Hurricane Agnes Floods the Mid-Atlantic (June 21-24, 1972)
Because of its inland location Pittsburgh isn't susceptible to the furies of a full-blown hurricane (and its hilly topography largely protects it from tornadoes.) However, the city's famed three rivers (Allegheny, Monongahela and Ohio) make it susceptible to flooding. Fortunately, the neighborhood I grew up in sat protected on a bluff overlooking the Ohio River about 10 miles down river from Pittsburgh's renowned Golden Triangle.
Hurricane Agnes was a rare June hurricane, but when it crossed the Florida panhandle on June 19, 1972 it was a weak storm that caused little damage. However, once it was downgraded to a tropical storm it turned into a prodigious rainmaker as it moved up the Eastern Seaboard. The storm became known for the loop it made over New York state and Pennsylvania where it stalled and caused catastrophic flooding that extended into Maryland and Virginia as well.
Although our neighborhood was out of harm's way from flooding my family was nevertheless impacted by the storm. My dad was a foreman at a steel fabricating plant on Neville Island, situated in the middle of the Ohio River, and it closed that Friday (June 23) when water began covering the main highway.
Meanwhile my sister Linda's job at Joseph Horne department store, where she was an assistant buyer, was interrupted for a few days when the waters of the Allegheny River overran its banks. To protect the store special floodgates were wrapped around the building. Linda's plans to see Alice Cooper in concert at Three Rivers Stadium on Friday were scuttled when the waters of the three rivers made their way into the stadium. And my brother Darrell, who was home from college after his freshman year had a summer job as an usher at the Roxian Theater in our hometown of McKees Rocks and helped bail water from the theater.

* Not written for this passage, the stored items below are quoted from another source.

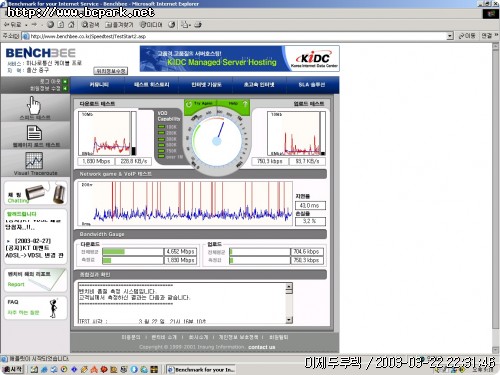Click the contact us link

pos(262,347)
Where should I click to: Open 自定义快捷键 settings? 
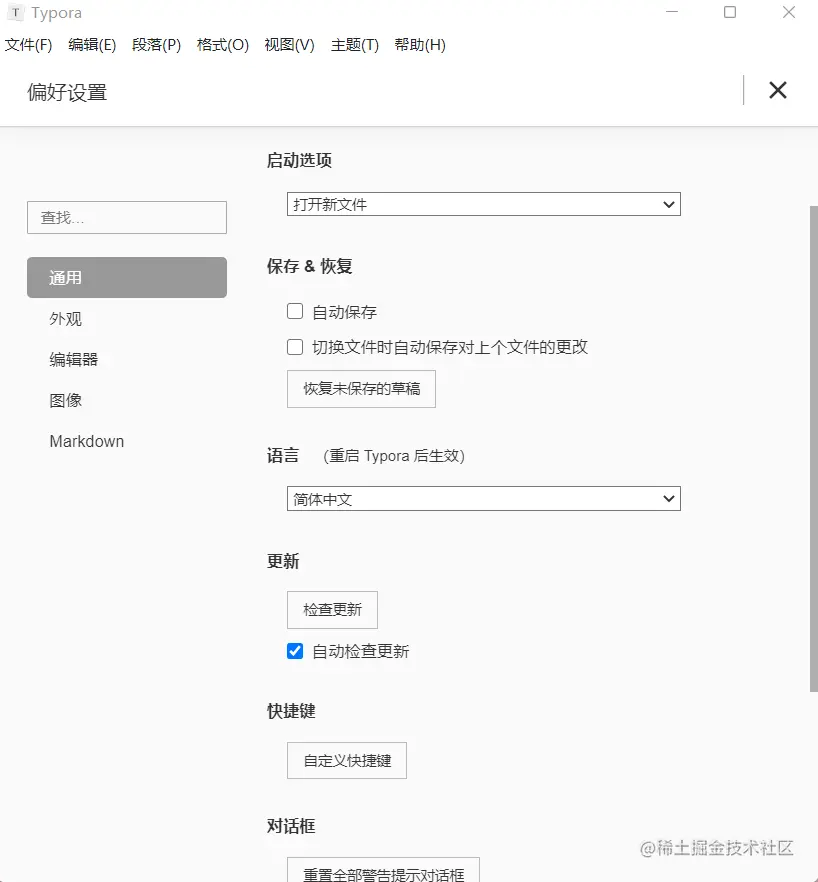[346, 760]
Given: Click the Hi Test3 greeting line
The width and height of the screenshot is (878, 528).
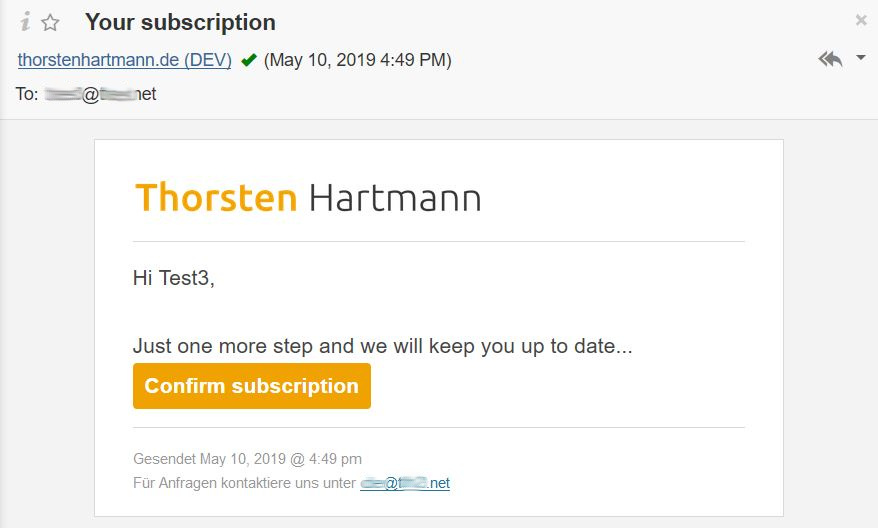Looking at the screenshot, I should click(x=174, y=278).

Although rainfall in Pittsburgh itself wasn't excessive (2.50" fell on Thursday and Friday) the watershed areas for its rivers and creeks received over six inches and caused the city's most serious flooding since 1936 (e.g., the Monongahela River crested 11-feet above flood stage). However, flooding in Wilkes-Barre (below), the state capitol of Harrisburg and Elmira, NY was much more destructive. These areas had in excess of 10 inches of rain. And despite the fact that summer had just begun temperatures in Pittsburgh got no higher than the mid-50s for three consecutive days (25 degrees cooler than normal).
Fortunately the hurricane season of 1972 was one of the least active on record which allowed the Mid-Atlantic to dry out. The U.S. mainland wouldn't be ravaged by such a destructive hurricane until 1983 when Alicia hit Houston. (For those fascinated by hurricanes a book to consider is Hurricanes & the Mid-Atlantic States.)